With no further business, the meeting adjourned at 10:00 a.m. 



NewsNotes
 

The Rosenbach Museum and Library received $26,310 in grants to catalog the Rush-Williams-Biddle Family Papers, an archive documenting the lives and careers of members of those prominent Philadelphia families.  Comprising some 10,000 letters, business records, and other documents, the collection sheds light on the political, scientific, and social concerns of Americans from 1770 through 1919.  The Pennsylvania Historical and Museum Commission, the Stockton Rush Bartol Foundation, and the Barra Foundation are supporting the project.

The papers begin with those of Dr. Benjamin Rush, the most famous physician of his day and a signer of the Declaration of Independence.  The generations that followed him also had highly visible careers: the collection contains the papers of Richard Rush, a secretary of state and minister to France; documents recording the involvement of Nicholas Biddle and other family members with the Bank of the United States; the Civil War letters of Colonel Alexander Biddle; and the letters of Hugh Lenox Scott, from a frontier military outpost.
 
This remarkable archive was given to the Rosenbach in 1976 by Julia Rush Biddle (Mrs. T. Charlton) Henry (1886-1978), but financial constraints have prevented its complete processing.  The grants are funding a full-time archivist to arrange and describe the papers.  Computerized descriptions will be added to RLIN, the online database of the Research Libraries Group, and a detailed printed guide will be produced.
 
A portion of the funding also supports the planning stage of a major exhibition of documents from the collection.  Preliminary work on the papers has revealed them as a rich and unexplored resource for the study of the social-historical role of woman in the eighteenth and nineteenth centuries.  The Rosenbach hopes to present a public exhibit concentrating on the women of the family in 1994 or 1995.
 


Penn State. Women's experiences at the university for more than a century are documented in a new reference volume, A Guide To Materials on Women in The Pennsylvania State University Archives.  Kristen Turner, a graduate student in history, surveyed the entire holdings of the University Archives in order to identify manuscript collections and archival material created by women or related to women's experiences.  Researchers from a variety of disciplines will find valuable resources here to expand the historical record of women's social, economic, political, and academic experiences.

The guide provides information on a wide variety of materials including 30 collections of papers created by women staff members, students, and faculty; records of 19 women's organizations; materials documenting women's sport and recreation teams at Penn State; additional manuscript collections containing accounts of women's experiences and institutional records that deal with issues concerning women in the University; biographical and professional data on women employees and alumnae; films; videos, and audio tapes by and about women, including recordings of guest lecturers, visiting artists, and special events; and description of the records of the Ogontz School, founded as a finishing school for young women in Philadelphia in 1850, located at the Ogontz Campus Library of Penn State in the Philadelphia suburbs.  Appended information details general and picture vertical file folders and periodicals relating to women in the Archives as well as indexes and other finding aids available in the Archives.  Copies of the guide on sale for $10.95 plus postage.  For more information call (814)865-7931, or write to the University Archives, C107 Pattee Library, University Park, PA 16802 or contact us by e-mail: LJS@PSULIAS.PSU.EDU.
□ □ □ □ □ □ □
=== TASKS AND EXERCISES ===
1. Using the NewsNotes passage, decide whether each statement agrees with it. Answer yes or no for each and quote the words that decide it.
(a) The Rush-Williams-Biddle Family Papers were given to the Rosenbach in 1976.
(b) The Penn State guide was compiled by a faculty member in history.
(c) The Rosenbach received $26,310 in grants to catalog the papers.
2. Reproduce the NewsNotes passage word for word, everything from "This remarkable archive" down to "1994 or 1995.".
□ □ □ □ □ □ □
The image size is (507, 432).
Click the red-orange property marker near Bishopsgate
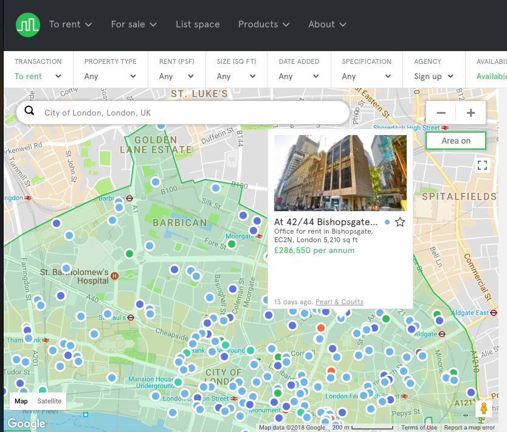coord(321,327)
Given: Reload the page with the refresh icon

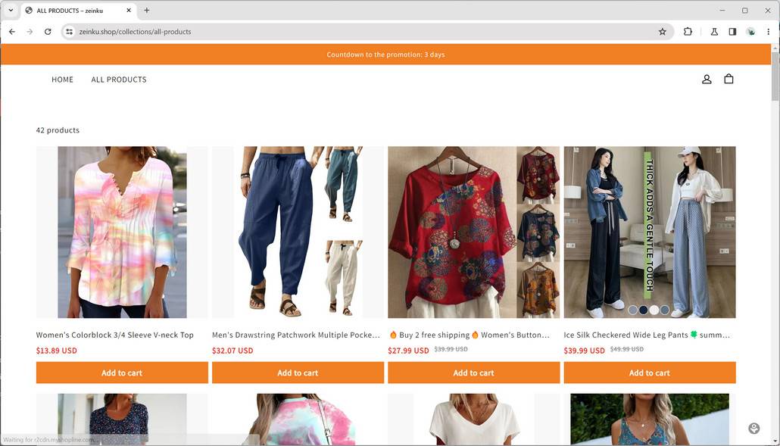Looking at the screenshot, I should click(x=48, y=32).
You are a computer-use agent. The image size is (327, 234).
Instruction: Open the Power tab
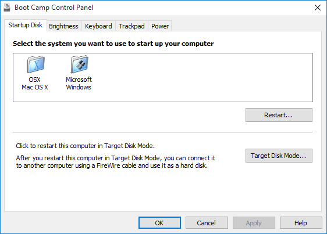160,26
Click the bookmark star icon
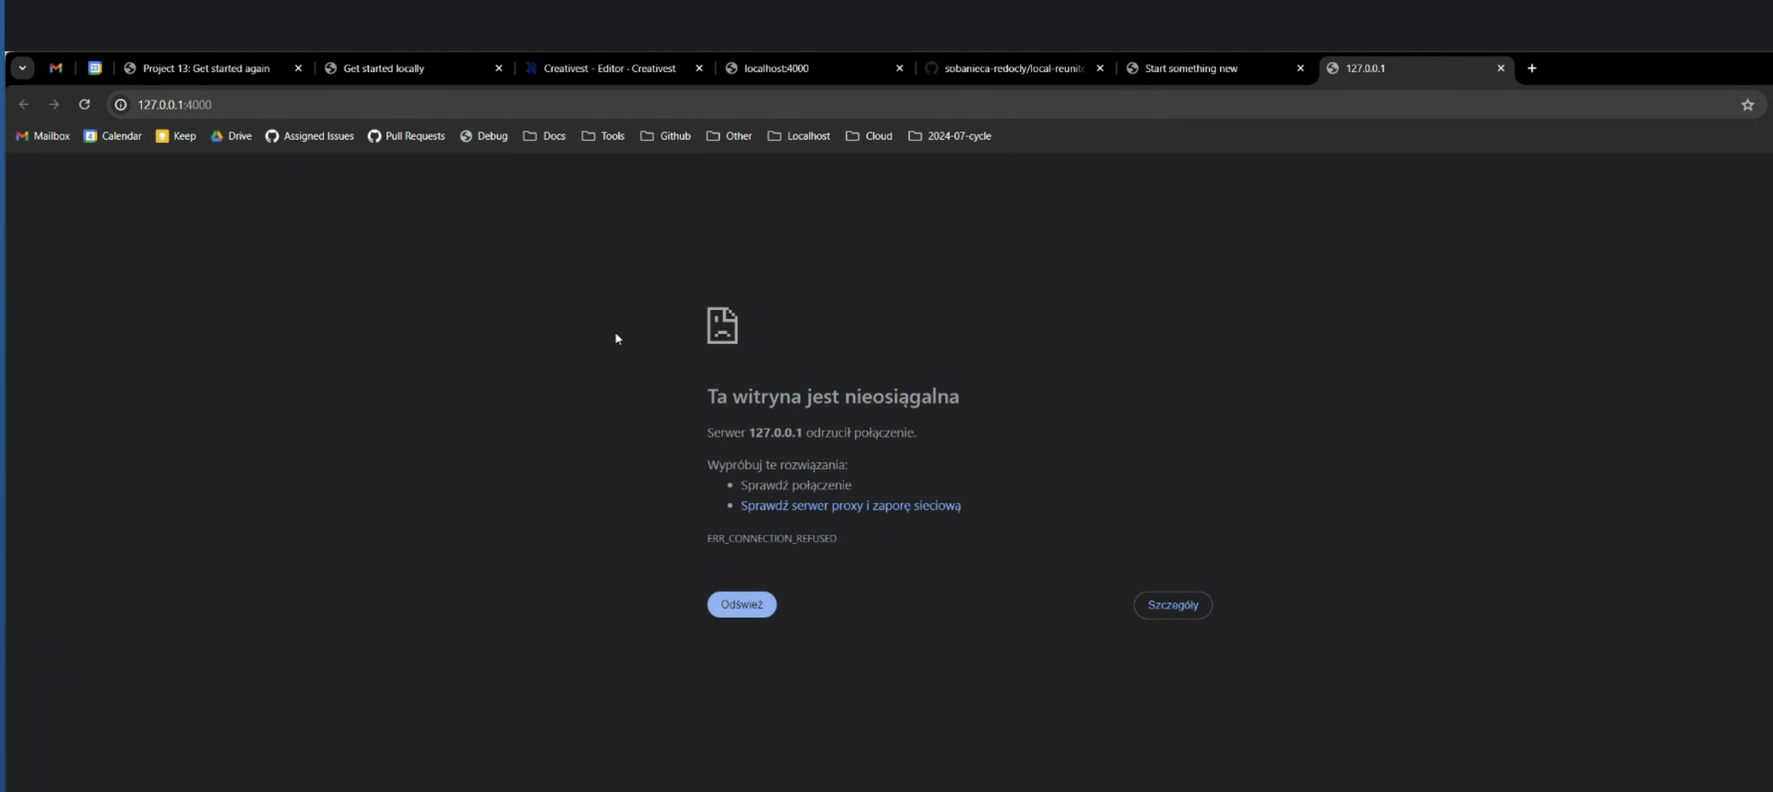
□ □ □ □ □ □ □
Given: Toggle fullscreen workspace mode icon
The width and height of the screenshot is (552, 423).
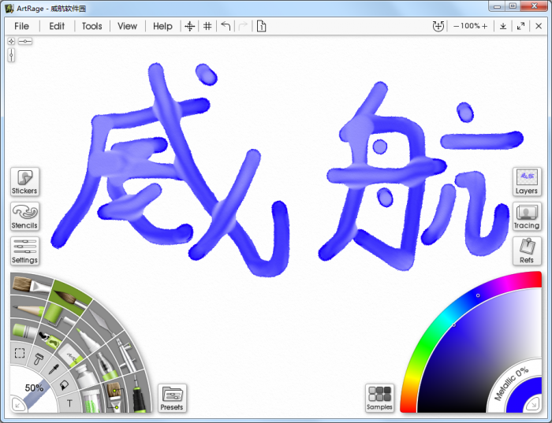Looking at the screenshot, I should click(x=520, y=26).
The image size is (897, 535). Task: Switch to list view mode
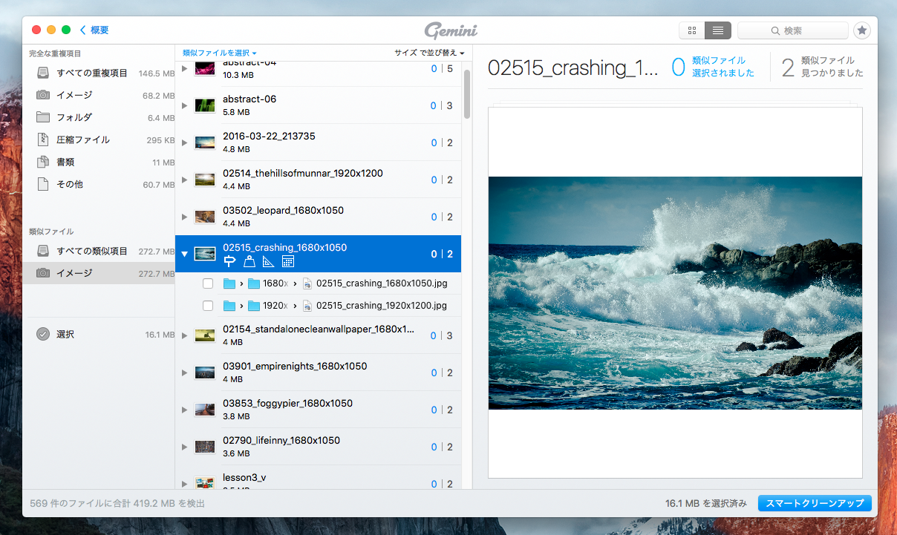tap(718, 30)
□ □ □ □ □ □ □
=== RESPONSE LIST ===
1.
(a) Yes: "This remarkable archive was given to the Rosenbach in 1976 by Julia Rush Biddle (Mrs. T. Charlton) Henry (1886-1978)"
(b) No: "Kristen Turner, a graduate student in history, surveyed the entire holdings of the University Archives"
(c) Yes: "The Rosenbach Museum and Library received $26,310 in grants to catalog the Rush-Williams-Biddle Family Papers"

2.
This remarkable archive was given to the Rosenbach in 1976 by Julia Rush Biddle (Mrs. T. Charlton) Henry (1886-1978), but financial constraints have prevented its complete processing.  The grants are funding a full-time archivist to arrange and describe the papers.  Computerized descriptions will be added to RLIN, the online database of the Research Libraries Group, and a detailed printed guide will be produced.
 
A portion of the funding also supports the planning stage of a major exhibition of documents from the collection.  Preliminary work on the papers has revealed them as a rich and unexplored resource for the study of the social-historical role of woman in the eighteenth and nineteenth centuries.  The Rosenbach hopes to present a public exhibit concentrating on the women of the family in 1994 or 1995.